Come closer — across the concrete auto court, then the bridge over the sparkling water feature — and you start to get the full expression, as in art-full design, inside and out.

“We designed this house around art,” says Brian Brand, of Baylis Architects. “We were creating a legacy gallery. From the entry, artwork is part of the procession.”

That glorious hues-of-blues collage you see from the entry bridge — it anchors the glass passageway that links the home to the garage — is by Daryl’s 89-year-old father, Kenneth Fiske, an artist and former University of Texas art professor who lives in Austin with Daryl’s mother.

Daryl rescued and restored much of his art — and treasures it all, on so many levels. “It’s amazing what he can create,” she says. “His art is so expressive, and he’s not so much.”

Her collection ranges “from two pieces he did as a student at USC, and spanning oils; landscapes; and, the last 40-plus years, only collage,” she says. “I remember sending Brian photos of all my artwork and how big they were. I wanted lighting for each piece.” She has 40.
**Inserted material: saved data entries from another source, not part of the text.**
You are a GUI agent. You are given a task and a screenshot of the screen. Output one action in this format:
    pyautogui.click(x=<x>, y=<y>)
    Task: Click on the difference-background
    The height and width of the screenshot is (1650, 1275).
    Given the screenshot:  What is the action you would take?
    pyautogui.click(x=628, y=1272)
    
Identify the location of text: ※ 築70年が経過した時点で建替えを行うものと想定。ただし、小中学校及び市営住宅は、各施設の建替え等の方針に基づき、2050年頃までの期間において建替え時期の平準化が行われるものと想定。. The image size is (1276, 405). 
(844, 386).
Brand was a little overwhelmed, then moved, then inspired. “Sometimes I get tears in my eyes; it’s such a sweet story,” he says. “She has so many. And we were working with a narrow lot, on a view property with lots of windows. When there’s all that glass, how do you find room for artwork?”
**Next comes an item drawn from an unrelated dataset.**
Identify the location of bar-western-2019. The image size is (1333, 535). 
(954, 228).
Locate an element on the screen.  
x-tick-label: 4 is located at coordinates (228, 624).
One beautifully practical solution: Run the display space perpendicular to the windows. “The art became a cool part of the house,” he says.

Actually, the house is nothing but cool parts, all adding up to one cohesively cool three-level whole: warm materials, neutral tones, variable ceiling heights, universal space, carefully placed skylights and clerestories — and even more collections, with even more creative means to showcase and celebrate them:

— Daryl collects glass art, too — lots of glass art. “She has way more pieces than we could display,” Brand says. “So we created display spaces for her collection, plus lighted niches for special pieces that rotate (positions).”

— Mark, chief technology officer of Microsoft Azure and a cybercrime novelist (“Everything he’s written has happened,” Daryl says), collects photographs, certificates and “Star Wars” memorabilia. Not Pez-dispenser-level memorabilia — serious stuff, as in the series’ first script, Daryl says, and as in, Mark sometimes backs out of online auctions when he realizes he’s likely bidding against Paul Allen. But Mark wins often enough to fill his office (where Brand designed a special corner computer desk to accommodate the stretched-out legs of a 6-foot-7 collector) with prominent display cases of prize pieces.

— The whole family (other members: 16-year-old daughter Maria, plus look-alike labs Max and Missy, and one aging kitty cat named Boo) collects experiences. So one hallway wall has become its own framed-photo gallery: the Russinoviches with famous politicians, the Russinoviches with each other. “Daryl loves photos,” Brand says. “The interior designer (Robin Luchsinger) spent a lot of time on the patterns, sizes and organizing.”

And, because Daryl volunteers extensively with local charities, the entire lower level is designed for everyday living and extraordinary entertaining experiences. “We do entertain a lot,” Daryl says. “We like to do it big when we do it. Kenny Loggins played in the backyard for Mark’s 50th birthday.”

That extensive backyard has two impressive water features of its own (a pool/spa ringed with must-have palm and banana trees, and shiny Lake Washington) and a huge covered/heated terrace that flows seamlessly inside. “I experienced the house in party mode,” Brand says. “There were 150 people here for the housewarming. The house functions very well — lots of places for people to gravitate.”

The lower level recalls the Russinoviches’ last home, in Clyde Hill, Daryl says. “We liked the layout of that: two kitchens, up and down, and a rec room. Brian looked at that home, but it wasn’t contemporary. We always wanted contemporary — and to showcase my father’s artwork. What I liked: Brian saw the vision with my dad’s art. He had to find places for it.”

He did: special places, for special pieces.